=== ДОКУМЕНТ ===
Но в том-то и фокус, что не просто «партейный человек» Клим Петрович. Как его ни воспитывали, как ни обтесывали да обстругивали, до конца вытравить в нем человека природного — достаточно сметливого, чтобы сообразить, что к чему, — не получилось. И вот он прямо у нас на глазах раздваивается: есть функция, которую Коломийцев старательно выполняет, и есть подлинная его жизнь, с этой функцией не соприкасающаяся ни в общем, ни в частностях. Функция требует, чтобы он по шпаргалке боролся за мир во всем мире, поучал интеллигентов мыслить, как «лично — вы знаете кто», и крыл НАТО на встречах с алжирцами. А жизнь — это совсем другое: это принять с утра сто граммов «для почину», попариться в баньке. Запастись, улетая за рубеж, консервированной салакой, чтобы по пустякам не тратить пусть маломощную, но валюту. Выбить поприличнее жилплощадь, посолиднее получку.
С функцией бывают накладки. Перепутали бумаги, и вот ораторствует наш Клим Петрович от имени матери-героини. Но это совершенно все равно — ритуал есть ритуал, главное, чтобы машина крутилась без остановок, и зря Коломийцев заколебался, не сойти ли с трибуны:
В зале вроде ни смешочков, ни вою…
Первый тоже, вижу, рожи не корчит,
А кивает мне своей головою!
Так с функцией. А с жизнью? С нею непорядок посерьезнее, поскольку вся она к тому одному и сводится, чтобы, исполнив функцию, кое-что урвать для себя — и еще хорошо, если не делая другим гадостей. Она замусорена лишенными малейшего смысла лозунгами и клише, которые от бесконечного повторения приобрели вид абсолютных истин и властвуют над сознанием. Она деформирована настолько, что люди, ею живущие, всерьез воспринимают водевиль как драму, а в собственном ничтожестве усматривают неоспоримое достоинство. В ней все перевернуто с ног на голову, все напоминает увешанную кривыми зеркалами комнату смеха, где почему-то совсем не смешно, а тянет запустить в первого попавшегося заборным словцом да развеять тоску исконным российским способом.
Примириться с такой действительностью Галич не мог. Еще меньше мог хоть что-то в ней исправить. Но своим бессилием не утешался. Не признавал дешевого отчаяния, как и очень в ту пору распространившейся висельной иронии, которая освобождала от всех тревог: не нами, мол, заведено, и не на нас кончится.

=== ВЫБОРКА ДАННЫХ ===

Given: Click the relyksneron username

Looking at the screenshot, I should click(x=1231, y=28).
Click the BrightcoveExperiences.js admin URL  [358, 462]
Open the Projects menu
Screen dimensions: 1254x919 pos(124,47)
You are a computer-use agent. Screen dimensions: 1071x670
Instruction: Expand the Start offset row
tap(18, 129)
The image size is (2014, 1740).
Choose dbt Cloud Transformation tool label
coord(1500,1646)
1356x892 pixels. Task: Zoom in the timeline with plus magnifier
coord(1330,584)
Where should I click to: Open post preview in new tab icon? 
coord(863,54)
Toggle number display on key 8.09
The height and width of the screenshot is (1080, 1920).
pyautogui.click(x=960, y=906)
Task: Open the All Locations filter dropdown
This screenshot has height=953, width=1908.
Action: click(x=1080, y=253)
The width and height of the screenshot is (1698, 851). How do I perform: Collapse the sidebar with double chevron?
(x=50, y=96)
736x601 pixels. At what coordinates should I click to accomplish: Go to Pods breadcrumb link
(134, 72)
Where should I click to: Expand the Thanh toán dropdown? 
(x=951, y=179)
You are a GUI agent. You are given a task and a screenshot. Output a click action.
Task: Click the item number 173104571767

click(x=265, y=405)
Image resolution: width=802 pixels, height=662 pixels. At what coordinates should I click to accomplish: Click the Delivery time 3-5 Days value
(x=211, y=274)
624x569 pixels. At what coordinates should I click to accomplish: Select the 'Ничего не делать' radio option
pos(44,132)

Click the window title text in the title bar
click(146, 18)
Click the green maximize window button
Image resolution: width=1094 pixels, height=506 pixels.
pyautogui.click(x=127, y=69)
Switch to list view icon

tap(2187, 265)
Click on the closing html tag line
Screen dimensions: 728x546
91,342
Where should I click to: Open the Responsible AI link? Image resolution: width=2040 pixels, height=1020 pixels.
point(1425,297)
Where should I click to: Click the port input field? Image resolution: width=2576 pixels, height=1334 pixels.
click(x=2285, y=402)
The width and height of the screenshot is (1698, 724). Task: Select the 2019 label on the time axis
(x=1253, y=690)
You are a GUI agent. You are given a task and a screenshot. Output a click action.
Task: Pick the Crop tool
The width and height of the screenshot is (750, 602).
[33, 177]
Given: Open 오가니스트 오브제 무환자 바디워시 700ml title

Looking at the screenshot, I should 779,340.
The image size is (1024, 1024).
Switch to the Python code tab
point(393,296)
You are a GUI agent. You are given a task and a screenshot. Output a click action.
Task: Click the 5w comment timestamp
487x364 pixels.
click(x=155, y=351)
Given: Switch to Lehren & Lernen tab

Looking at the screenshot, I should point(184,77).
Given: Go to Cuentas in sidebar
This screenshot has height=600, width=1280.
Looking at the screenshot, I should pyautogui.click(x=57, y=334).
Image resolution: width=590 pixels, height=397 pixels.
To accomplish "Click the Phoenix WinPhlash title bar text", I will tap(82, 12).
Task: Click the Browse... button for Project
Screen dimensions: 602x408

=== ЗАДАНИЯ ===
1. Перепишите фрагмент текста о Галиче, начиная со слов «С функцией бывают» и до слов «мне своей головою!» включительно, поменяв «Клим Петрович» на «Климентий Петрович».
2. Продолжите текст о Галиче после его последнего предложения.
Строки — отдельный материал, с текстом о Галиче они не связаны.

=== ОТВЕТЫ ПО ЗАДАНИЯМ ===
1.
С функцией бывают накладки. Перепутали бумаги, и вот ораторствует наш Климентий Петрович от имени матери-героини. Но это совершенно все равно — ритуал есть ритуал, главное, чтобы машина крутилась без остановок, и зря Коломийцев заколебался, не сойти ли с трибуны:
В зале вроде ни смешочков, ни вою…
Первый тоже, вижу, рожи не корчит,
А кивает мне своей головою!

2.
Галич думал по-другому:
Люди мне простят от равнодушия,
Я им — равнодушным — не прощу!
Для него это было кредо.
Среди проработчиков нашлись такие, у кого повернулся язык корить Галича нелюбовью к России. В шестидесятые, правда, подобные приемы расправы с неугодными еще были не очень в ходу, но уже начали к ним примериваться. И на Галиче их опробовали. Трудно представить себе более злонамеренную тенденциозность.
Это он не любил Россию? Прочтите «Песню исхода», написанную накануне исключения из Союза писателей, когда решилось для Галича все последующее. Она посвящена Галине и Виктору Некрасовым, которых поставили в условия, сделавшие жизнь на родине невозможной. И Галич их менее всего осуждал, зная, что терпение не беспредельно, а продолжать борьбу за право остаться киевлянами и быть свободными уже нет смысла. «Улетайте — и дай вам Бог!» Но для себя Галич решил твердо: «Я останусь». Не мог иначе:
Разве есть земля богоданней,
Чем безбожная эта земля?!
Обстоятельства, однако, оказались сильнее его желаний, его упорства. Вскоре уезжать пришлось и ему.
Не все пишущие воспринимают эмиграцию как несчастье. Случается, люди там находят себя, устраивают свою жизнь и ни о чем не жалеют. Для кого-то отъезд стал если не благом, то шансом вырваться из литературного небытия, осуществиться в качестве писателя. У Галича вышло иначе.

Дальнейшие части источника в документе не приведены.